─── Provided entries ───

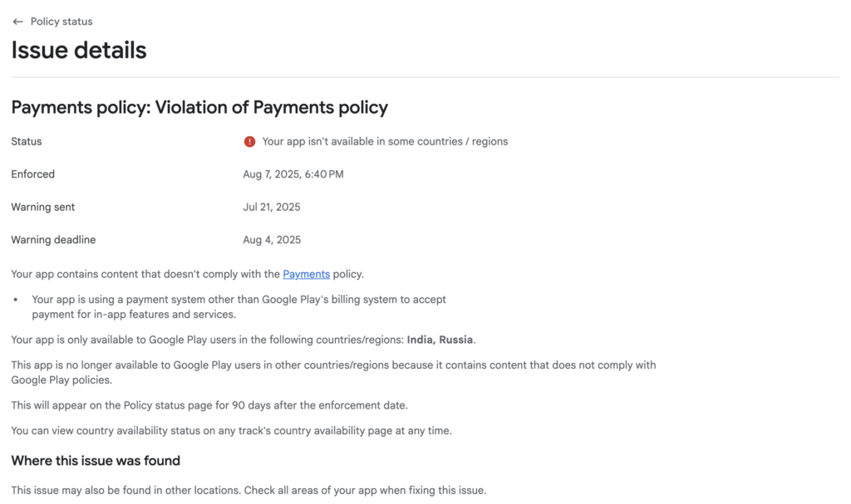The image size is (851, 504).
Task: Click the Aug 4, 2025 deadline date
Action: tap(272, 240)
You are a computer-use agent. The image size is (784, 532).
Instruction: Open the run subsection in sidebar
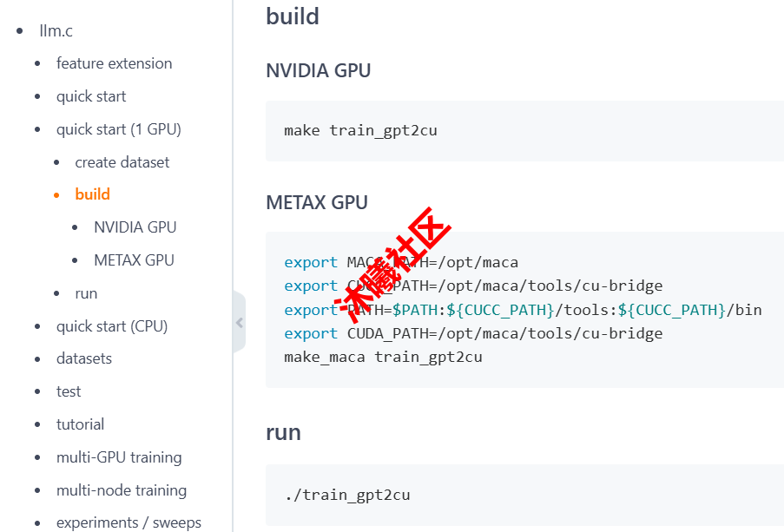point(86,293)
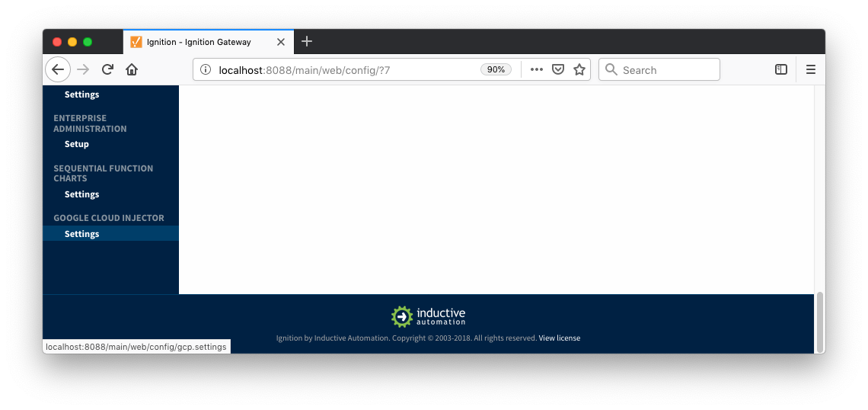Click the page vertical scrollbar thumb

click(819, 322)
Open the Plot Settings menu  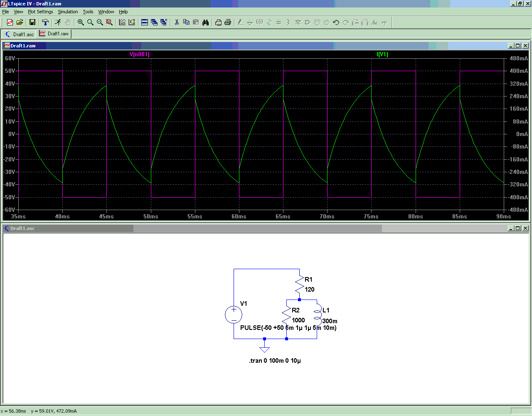pyautogui.click(x=40, y=12)
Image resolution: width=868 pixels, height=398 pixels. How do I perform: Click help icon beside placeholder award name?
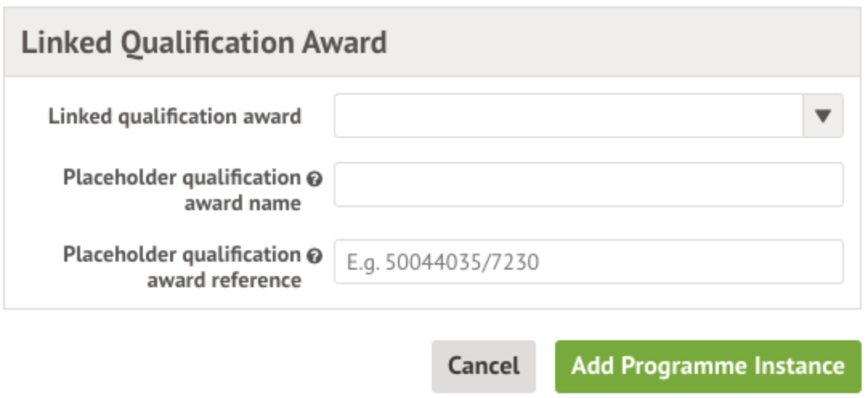coord(314,178)
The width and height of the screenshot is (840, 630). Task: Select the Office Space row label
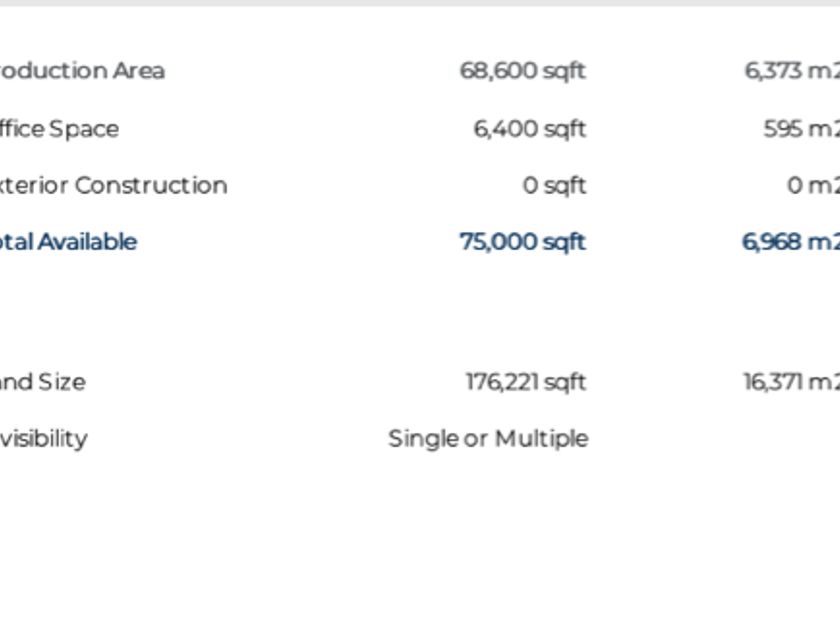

───

Copy, without the pictures, exactly the lines from the line with "Image resolution: width=868" through the end of the material above, both ends included.

**Response**
Image resolution: width=868 pixels, height=398 pixels. How do I perform: Click help icon beside placeholder award name?
coord(314,178)
The width and height of the screenshot is (840, 630). Task: Select the Office Space row label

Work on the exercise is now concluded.